To build it, however, two densely populated blocks fallen on hard times had to be razed, few of whose inhabitants could afford to join. Moses ensured that a public housing complex was erected next door - in part, the play suggested, because of the Save Our Homes campaign led by an activist teacher and mother of five who lived in the "blighted" zone. And once the dust had settled, the play proposed, life had improved for most people in the neighborhood - whether long-standing inhabitants relocated to the Grant Houses (in apartments each with its own kitchen and bathroom), or the mainly new ones who took up residence in Morningside Gardens (with community spaces such as the one in which we were enjoying the play!). Mmmmaybe.
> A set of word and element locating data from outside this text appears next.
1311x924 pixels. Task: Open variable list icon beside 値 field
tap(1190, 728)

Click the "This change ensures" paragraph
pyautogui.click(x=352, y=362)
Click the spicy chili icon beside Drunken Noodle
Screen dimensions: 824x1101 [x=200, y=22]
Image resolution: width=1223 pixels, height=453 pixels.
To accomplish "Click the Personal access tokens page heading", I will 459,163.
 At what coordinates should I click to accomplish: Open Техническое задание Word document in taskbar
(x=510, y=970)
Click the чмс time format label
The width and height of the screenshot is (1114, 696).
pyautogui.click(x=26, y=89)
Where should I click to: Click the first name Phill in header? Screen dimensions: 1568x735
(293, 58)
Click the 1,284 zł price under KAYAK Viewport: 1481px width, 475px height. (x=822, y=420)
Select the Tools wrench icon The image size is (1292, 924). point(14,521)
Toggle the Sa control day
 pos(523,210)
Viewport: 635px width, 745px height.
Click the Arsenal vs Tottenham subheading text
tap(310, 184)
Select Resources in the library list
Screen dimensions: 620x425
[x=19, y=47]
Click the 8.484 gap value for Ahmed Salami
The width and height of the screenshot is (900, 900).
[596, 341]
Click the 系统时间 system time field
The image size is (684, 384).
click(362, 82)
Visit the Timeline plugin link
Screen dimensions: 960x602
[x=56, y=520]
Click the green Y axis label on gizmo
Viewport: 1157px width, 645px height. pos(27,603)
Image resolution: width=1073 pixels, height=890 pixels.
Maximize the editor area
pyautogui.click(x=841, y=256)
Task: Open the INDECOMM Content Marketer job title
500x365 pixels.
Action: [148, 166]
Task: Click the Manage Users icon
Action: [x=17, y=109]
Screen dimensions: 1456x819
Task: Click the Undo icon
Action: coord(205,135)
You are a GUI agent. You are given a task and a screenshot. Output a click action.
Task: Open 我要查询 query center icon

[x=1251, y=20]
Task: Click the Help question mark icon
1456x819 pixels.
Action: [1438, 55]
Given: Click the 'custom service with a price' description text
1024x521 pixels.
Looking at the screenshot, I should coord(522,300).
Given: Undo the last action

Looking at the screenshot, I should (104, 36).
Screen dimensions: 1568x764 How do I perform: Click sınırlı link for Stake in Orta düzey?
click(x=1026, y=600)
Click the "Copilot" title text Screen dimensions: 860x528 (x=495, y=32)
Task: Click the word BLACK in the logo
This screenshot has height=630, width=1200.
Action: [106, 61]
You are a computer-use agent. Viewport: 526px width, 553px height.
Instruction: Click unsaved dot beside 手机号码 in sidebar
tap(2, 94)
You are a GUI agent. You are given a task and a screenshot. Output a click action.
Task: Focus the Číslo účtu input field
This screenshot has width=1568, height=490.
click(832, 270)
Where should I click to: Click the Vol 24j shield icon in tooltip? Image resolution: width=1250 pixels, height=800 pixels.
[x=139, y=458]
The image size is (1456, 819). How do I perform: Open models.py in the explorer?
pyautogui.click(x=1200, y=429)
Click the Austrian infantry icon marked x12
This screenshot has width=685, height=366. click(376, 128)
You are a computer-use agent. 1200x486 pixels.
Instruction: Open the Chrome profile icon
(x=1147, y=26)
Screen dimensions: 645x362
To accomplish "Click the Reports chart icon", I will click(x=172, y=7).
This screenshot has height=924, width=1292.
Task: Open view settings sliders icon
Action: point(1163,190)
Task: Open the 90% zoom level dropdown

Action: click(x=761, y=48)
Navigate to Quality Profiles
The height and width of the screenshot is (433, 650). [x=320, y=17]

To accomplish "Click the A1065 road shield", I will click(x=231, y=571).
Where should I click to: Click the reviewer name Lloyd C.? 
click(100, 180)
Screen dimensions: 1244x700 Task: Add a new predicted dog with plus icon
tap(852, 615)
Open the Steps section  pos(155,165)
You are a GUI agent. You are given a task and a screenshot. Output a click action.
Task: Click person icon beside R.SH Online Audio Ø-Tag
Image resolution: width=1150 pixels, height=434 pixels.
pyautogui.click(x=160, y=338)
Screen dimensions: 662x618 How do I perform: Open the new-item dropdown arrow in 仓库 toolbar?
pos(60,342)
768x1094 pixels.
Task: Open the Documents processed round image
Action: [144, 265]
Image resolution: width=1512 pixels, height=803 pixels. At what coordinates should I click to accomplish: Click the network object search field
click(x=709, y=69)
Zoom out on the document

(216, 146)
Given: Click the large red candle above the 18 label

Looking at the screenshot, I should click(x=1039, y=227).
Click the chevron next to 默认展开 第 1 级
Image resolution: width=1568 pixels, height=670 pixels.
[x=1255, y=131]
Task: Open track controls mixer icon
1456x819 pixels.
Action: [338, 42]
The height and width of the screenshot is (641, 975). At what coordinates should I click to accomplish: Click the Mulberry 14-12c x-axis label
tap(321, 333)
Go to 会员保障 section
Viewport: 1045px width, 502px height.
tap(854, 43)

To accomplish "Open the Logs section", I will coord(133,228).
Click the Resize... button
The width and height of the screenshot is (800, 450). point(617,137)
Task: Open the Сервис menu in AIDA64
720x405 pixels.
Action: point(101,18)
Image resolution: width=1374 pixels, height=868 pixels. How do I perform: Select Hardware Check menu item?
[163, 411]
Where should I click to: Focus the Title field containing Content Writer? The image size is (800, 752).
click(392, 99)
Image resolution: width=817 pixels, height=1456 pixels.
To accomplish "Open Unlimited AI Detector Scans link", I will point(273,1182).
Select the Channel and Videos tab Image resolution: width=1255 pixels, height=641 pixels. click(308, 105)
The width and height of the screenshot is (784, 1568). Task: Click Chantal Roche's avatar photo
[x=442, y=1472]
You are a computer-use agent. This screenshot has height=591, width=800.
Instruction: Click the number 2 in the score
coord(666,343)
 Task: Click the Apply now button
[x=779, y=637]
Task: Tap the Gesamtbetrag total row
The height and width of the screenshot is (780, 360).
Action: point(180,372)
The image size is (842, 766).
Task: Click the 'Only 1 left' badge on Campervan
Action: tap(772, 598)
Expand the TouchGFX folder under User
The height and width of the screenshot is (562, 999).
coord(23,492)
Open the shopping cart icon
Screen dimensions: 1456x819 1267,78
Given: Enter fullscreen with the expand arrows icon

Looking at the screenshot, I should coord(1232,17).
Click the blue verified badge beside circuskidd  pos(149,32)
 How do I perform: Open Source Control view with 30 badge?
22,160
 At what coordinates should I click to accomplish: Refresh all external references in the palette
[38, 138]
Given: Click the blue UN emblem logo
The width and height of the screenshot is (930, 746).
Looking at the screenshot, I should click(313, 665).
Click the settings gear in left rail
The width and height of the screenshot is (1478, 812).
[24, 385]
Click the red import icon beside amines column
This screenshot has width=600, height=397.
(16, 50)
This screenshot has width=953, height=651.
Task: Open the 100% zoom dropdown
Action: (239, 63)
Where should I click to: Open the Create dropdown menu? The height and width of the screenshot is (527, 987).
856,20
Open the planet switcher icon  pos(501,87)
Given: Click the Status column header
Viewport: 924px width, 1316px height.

I tried to find some images online of the happenings and of what came before. The scene at top shows Barnard President Millicent McIntosh posing during the construction of the Gardens (left) and Grant Houses (right), in 1955, the 125 St IRT station is visible in the background. In the middle an admirably integrated community at Amsterdam and La Salle in 1946. Next are some images of 124th Street between Broadway and Amsterdam, the zone replaced by the Gardens, from 1927. And to unsettle things even further, it seems that there was an "Indian Spring" flowing here before, shown here in 1897.